Si de nombreux outils maçonniques, tels l’Equerre, le Compas, la Règle, le Maillet, le Ciseau, le Niveau, la Perpendiculaire…, se retrouvent dans tous les rituels maçonniques, il est un outil qui n’apparaît que rarement : la Truelle. C’est assez étrange, quand on considère que la Truelle est un outil des plus communs chez les bâtisseurs. L’usage du mortier, qui nécessite l’utilisation de la Truelle, est bien attesté chez les bâtisseurs médiévaux dont les francs-maçons se prétendent les héritiers. Alors pourquoi parle-t-on si peu de la Truelle dans les rituels maçonniques ? La Truelle serait-elle l’outil mal aimé des francs-maçons ? Quand et où est-elle apparue dans les rituels maçonniques ? Et quelle a pu alors être sa signification allégorique ?

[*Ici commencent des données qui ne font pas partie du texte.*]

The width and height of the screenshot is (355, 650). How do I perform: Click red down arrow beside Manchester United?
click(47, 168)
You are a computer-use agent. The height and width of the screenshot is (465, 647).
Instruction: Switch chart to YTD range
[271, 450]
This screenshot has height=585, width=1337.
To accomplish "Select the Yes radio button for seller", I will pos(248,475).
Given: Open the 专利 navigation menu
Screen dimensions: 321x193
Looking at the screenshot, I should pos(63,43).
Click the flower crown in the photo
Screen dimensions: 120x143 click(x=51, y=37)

Absence quasi totale de la Truelle dans les anciens documents maçonniques 


Curieusement, on ne trouve quasiment aucune mention de la Truelle dans les plus anciens documents maçonniques écossais ou anglais connus, qui remontent à l’extrême fin du XVIIe siècle et s’étalent jusque dans les années 1730. Même le "Masonry Dissected" de Samuel Pritchard (1730) et le "Three Distinct Knocks" (1760) ignorent totalement l’usage de la Truelle. Tout au plus trouve-t-on mention de truelles dans le récit historique du manuscrit "Dumfries nº 4" (vers 1710), sans qu’aucune dimension symbolique ni rituelle ne soit évoquée. Et une unique divulgation, "The Grand Mystery Laid Open" (1726) nous apprend que les francs-maçons se servent de deux outils, le Marteau pour séparer et la Truelle pour joindre. Nous reviendrons plus loin sur ce très étrange document.

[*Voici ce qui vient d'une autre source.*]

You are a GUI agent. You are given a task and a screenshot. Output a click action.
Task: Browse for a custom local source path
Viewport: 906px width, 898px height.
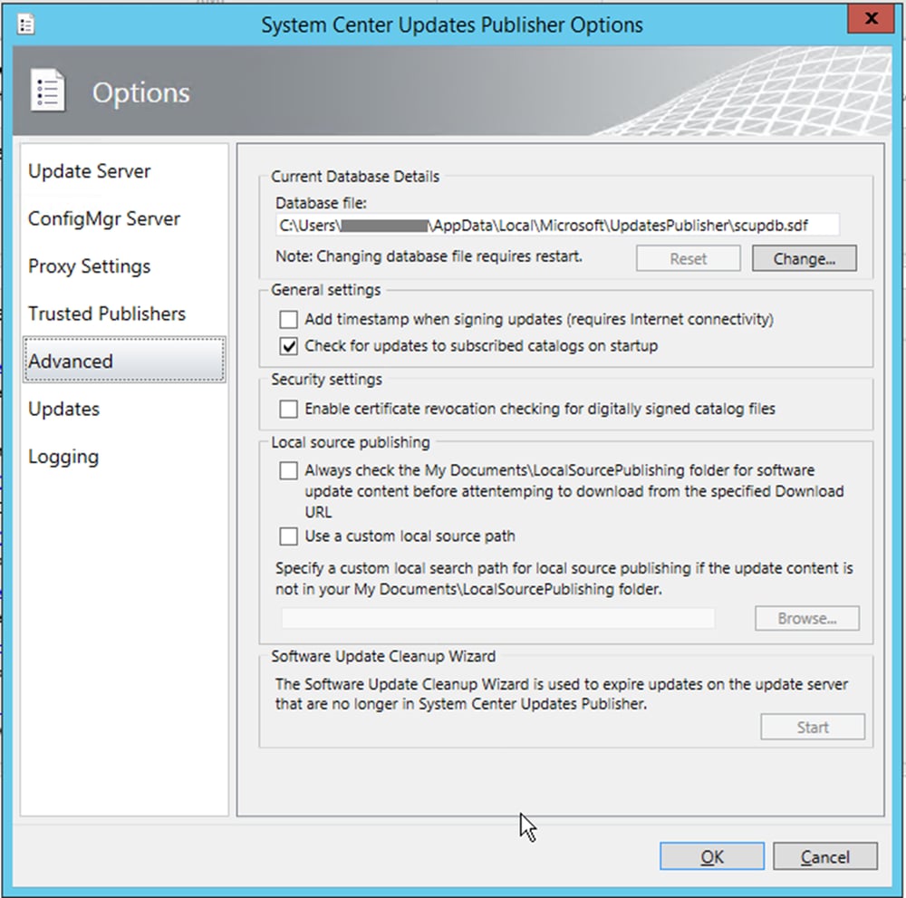tap(805, 618)
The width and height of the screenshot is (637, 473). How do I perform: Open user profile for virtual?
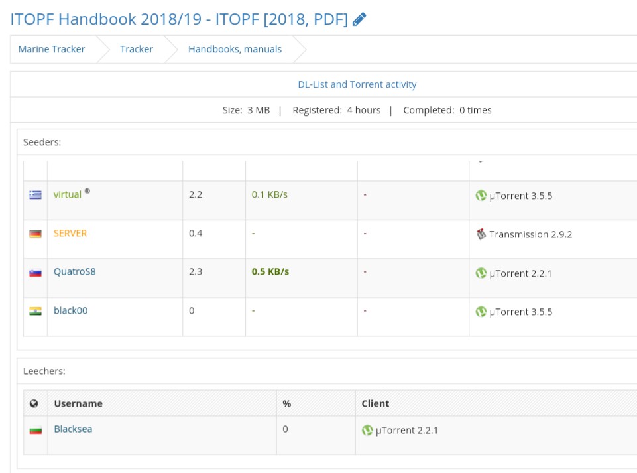[x=68, y=195]
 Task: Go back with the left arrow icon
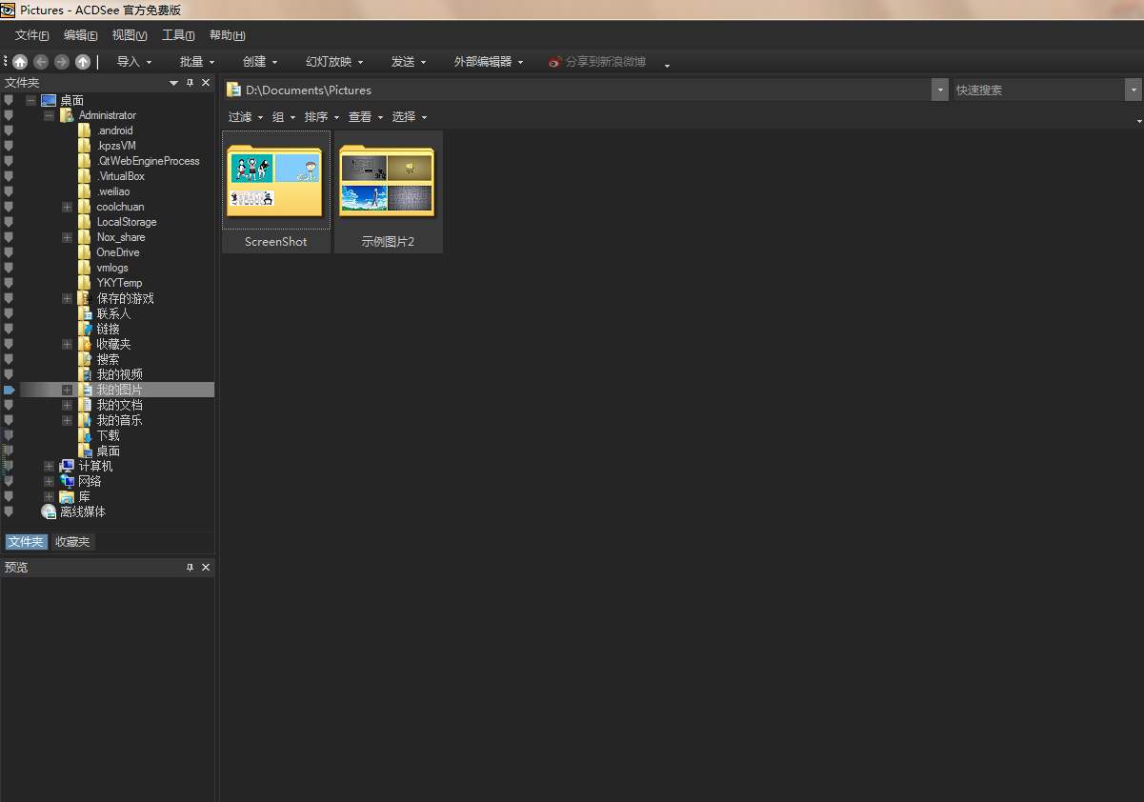[41, 62]
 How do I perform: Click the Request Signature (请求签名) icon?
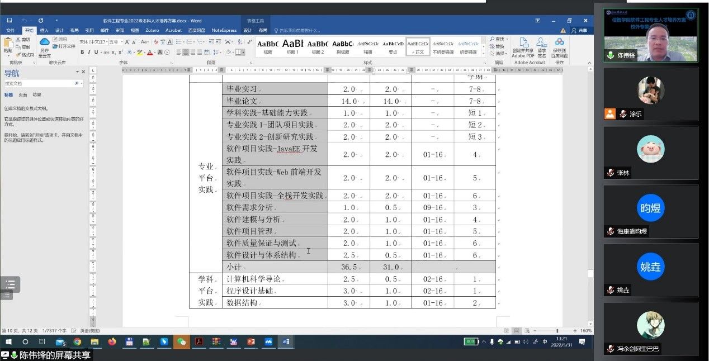(541, 48)
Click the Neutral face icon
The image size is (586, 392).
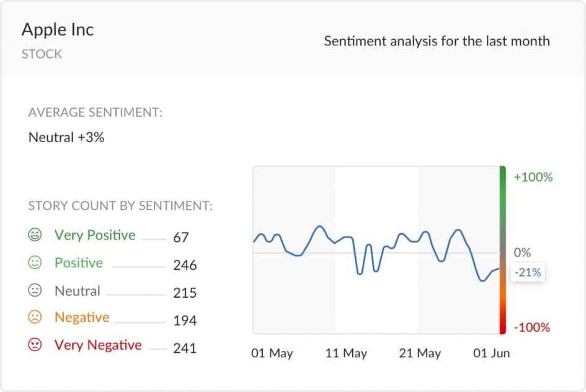click(x=35, y=290)
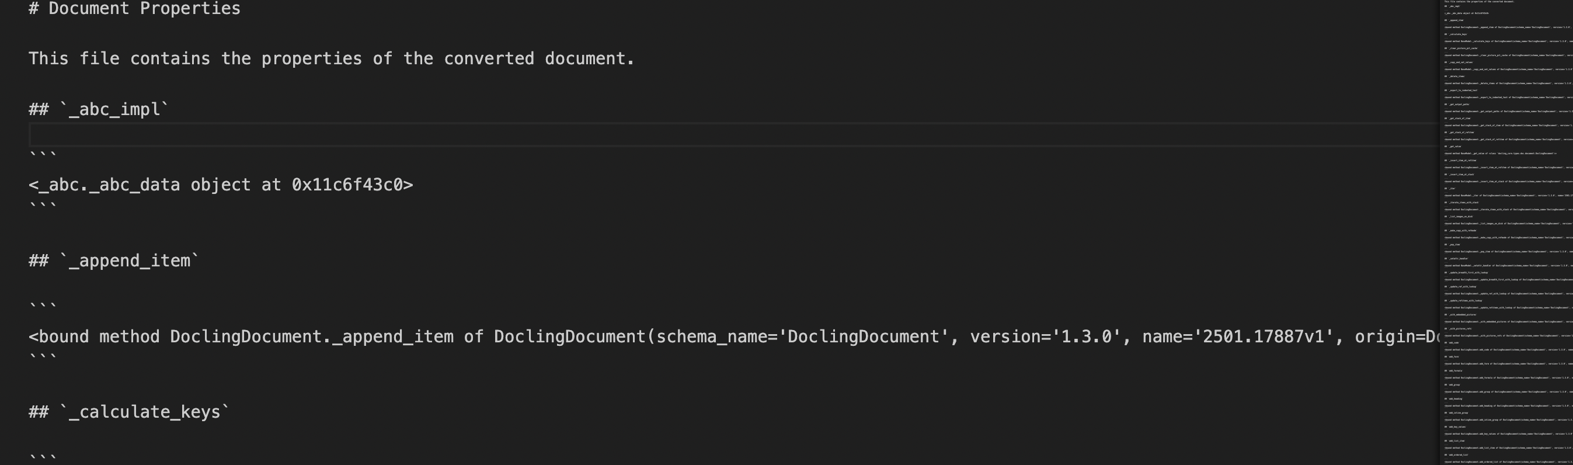The height and width of the screenshot is (465, 1573).
Task: Click the word 'converted' in description line
Action: pos(489,59)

Il en va à peu près de même sur le continent. En France, et plus généralement dans l’aire culturelle francophone, de même qu’en Allemagne, la Truelle est absente des rituels et des divulgations avant 1744. Et même après cette date, la majorité des rituels continuent à l’ignorer, tels le Rituel du Duc de Chartres (1784), le Rituel du Marquis de Gages (1763), les rituels de la Stricte Observance Templière, le Rite Français (1785/1801)…

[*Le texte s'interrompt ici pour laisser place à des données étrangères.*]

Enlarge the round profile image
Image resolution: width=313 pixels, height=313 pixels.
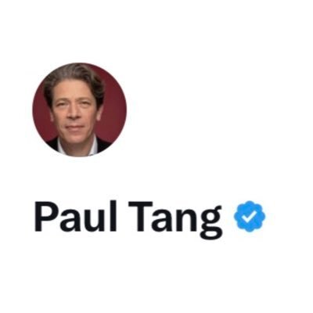pos(79,110)

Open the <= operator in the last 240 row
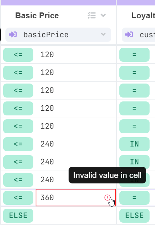[x=18, y=180]
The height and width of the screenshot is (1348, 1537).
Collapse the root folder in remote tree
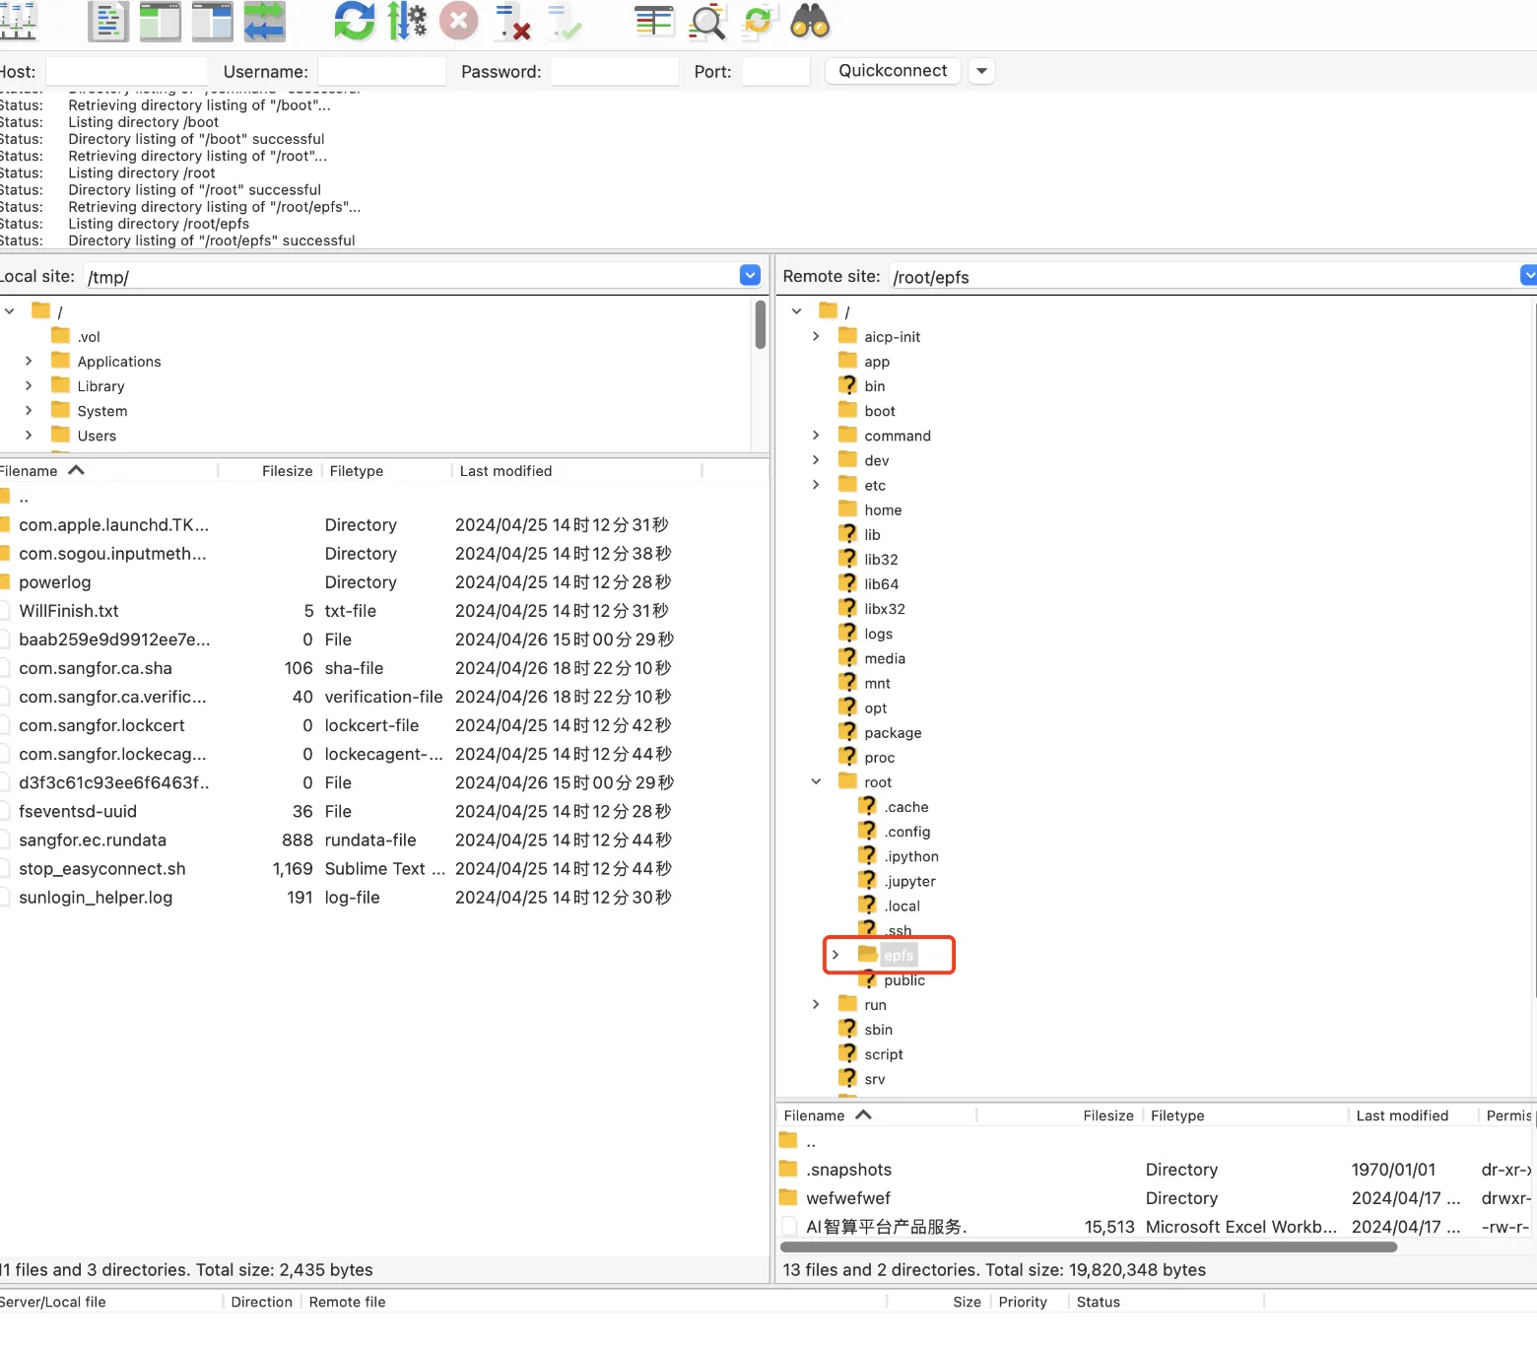click(816, 781)
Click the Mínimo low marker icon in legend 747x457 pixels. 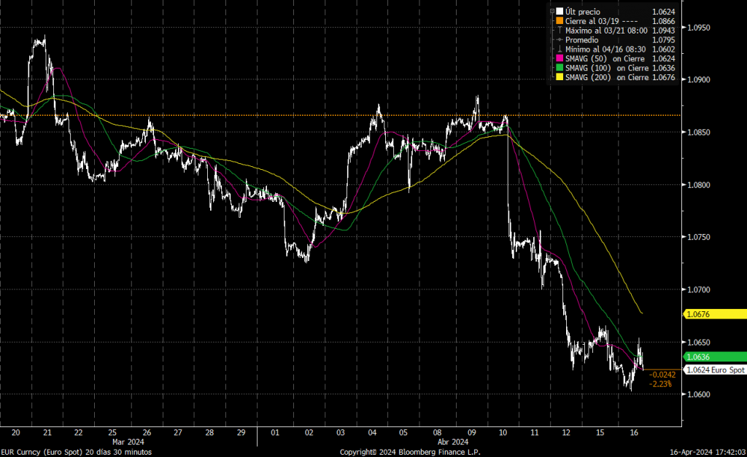(x=559, y=49)
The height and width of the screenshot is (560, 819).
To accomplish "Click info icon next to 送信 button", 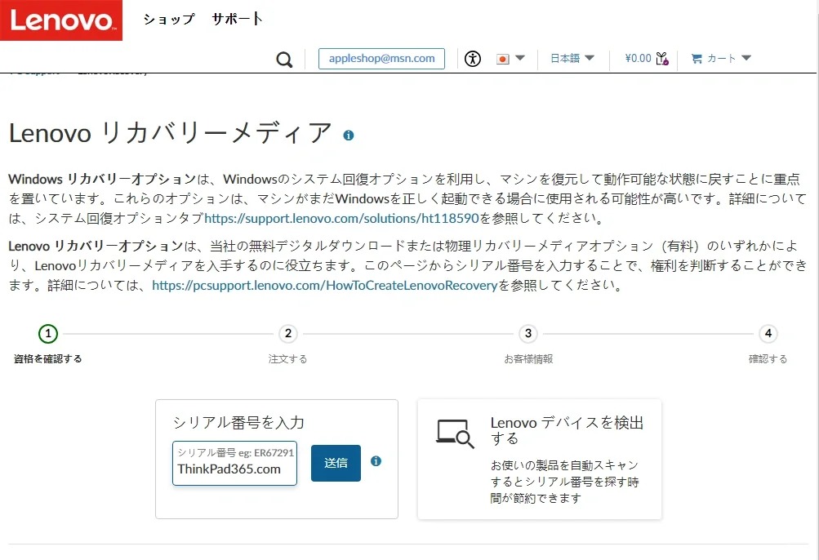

Apparition de la Truelle dans les rituels français 


La première mention de la Truelle se trouve dans une très curieuse divulgation de 1744, "Le Parfait Maçon", qui dévoile les secrets des Apprentis, Compagnons,  Maîtres et Maçons Écossais, sous une forme tout à fait inhabituelle et fort différente de tous les rituels connus. Dans ce rituel, le Vénérable porte une Équerre et une Truelle à son sautoir; et après le serment d’un nouvel Apprenti, il prend une Truelle avec laquelle il feint de gâcher du mortier dans une auge, et la passe ensuite sur le lèvres de l’Apprenti pour les sceller symboliquement. Nous reviendrons plus loin sur ce rituel, qui nous révèle peut-être l’origine de l’usage de la Truelle en franc-maçonnerie.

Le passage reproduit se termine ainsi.